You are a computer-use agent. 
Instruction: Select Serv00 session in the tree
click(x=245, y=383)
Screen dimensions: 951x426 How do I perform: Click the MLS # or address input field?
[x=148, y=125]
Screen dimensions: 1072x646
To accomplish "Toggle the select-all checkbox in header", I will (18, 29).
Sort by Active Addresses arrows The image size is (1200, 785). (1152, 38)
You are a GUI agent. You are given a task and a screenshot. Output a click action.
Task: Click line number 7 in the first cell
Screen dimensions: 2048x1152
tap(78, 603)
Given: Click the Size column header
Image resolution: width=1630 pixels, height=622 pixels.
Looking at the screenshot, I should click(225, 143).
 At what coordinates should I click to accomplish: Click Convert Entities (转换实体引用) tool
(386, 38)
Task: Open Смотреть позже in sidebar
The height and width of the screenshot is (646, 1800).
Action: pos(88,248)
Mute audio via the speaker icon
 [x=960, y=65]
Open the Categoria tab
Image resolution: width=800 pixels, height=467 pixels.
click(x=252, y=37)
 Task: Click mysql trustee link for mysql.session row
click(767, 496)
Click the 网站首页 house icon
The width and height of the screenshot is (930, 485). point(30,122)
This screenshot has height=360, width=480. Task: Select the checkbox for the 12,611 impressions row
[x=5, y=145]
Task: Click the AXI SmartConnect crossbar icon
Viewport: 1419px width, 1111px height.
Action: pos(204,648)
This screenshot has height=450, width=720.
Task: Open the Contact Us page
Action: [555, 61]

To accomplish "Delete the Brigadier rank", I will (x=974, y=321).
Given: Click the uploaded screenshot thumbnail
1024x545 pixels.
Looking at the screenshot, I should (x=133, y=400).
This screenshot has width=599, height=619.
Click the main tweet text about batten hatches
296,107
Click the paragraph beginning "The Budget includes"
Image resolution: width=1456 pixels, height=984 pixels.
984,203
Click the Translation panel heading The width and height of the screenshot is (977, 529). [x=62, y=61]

## WHAT YOU NEED TO DO
Retype the data in full, precisely as given.

## THE ANSWER
You are a computer-use agent. 
Instruction: Select Serv00 session in the tree
click(x=245, y=383)
Screen dimensions: 951x426 How do I perform: Click the MLS # or address input field?
[x=148, y=125]
Screen dimensions: 1072x646
To accomplish "Toggle the select-all checkbox in header", I will (18, 29).
Sort by Active Addresses arrows The image size is (1200, 785). (1152, 38)
You are a GUI agent. You are given a task and a screenshot. Output a click action.
Task: Click line number 7 in the first cell
Screen dimensions: 2048x1152
tap(78, 603)
Given: Click the Size column header
Image resolution: width=1630 pixels, height=622 pixels.
Looking at the screenshot, I should click(225, 143).
 At what coordinates should I click to accomplish: Click Convert Entities (转换实体引用) tool
(386, 38)
Task: Open Смотреть позже in sidebar
The height and width of the screenshot is (646, 1800).
Action: pos(88,248)
Mute audio via the speaker icon
 [x=960, y=65]
Open the Categoria tab
Image resolution: width=800 pixels, height=467 pixels.
click(x=252, y=37)
 Task: Click mysql trustee link for mysql.session row
click(767, 496)
Click the 网站首页 house icon
The width and height of the screenshot is (930, 485). point(30,122)
This screenshot has height=360, width=480. Task: Select the checkbox for the 12,611 impressions row
[x=5, y=145]
Task: Click the AXI SmartConnect crossbar icon
Viewport: 1419px width, 1111px height.
Action: pos(204,648)
This screenshot has height=450, width=720.
Task: Open the Contact Us page
Action: [555, 61]

To accomplish "Delete the Brigadier rank", I will (x=974, y=321).
Given: Click the uploaded screenshot thumbnail
1024x545 pixels.
Looking at the screenshot, I should (x=133, y=400).
This screenshot has width=599, height=619.
Click the main tweet text about batten hatches
296,107
Click the paragraph beginning "The Budget includes"
Image resolution: width=1456 pixels, height=984 pixels.
984,203
Click the Translation panel heading The width and height of the screenshot is (977, 529). [x=62, y=61]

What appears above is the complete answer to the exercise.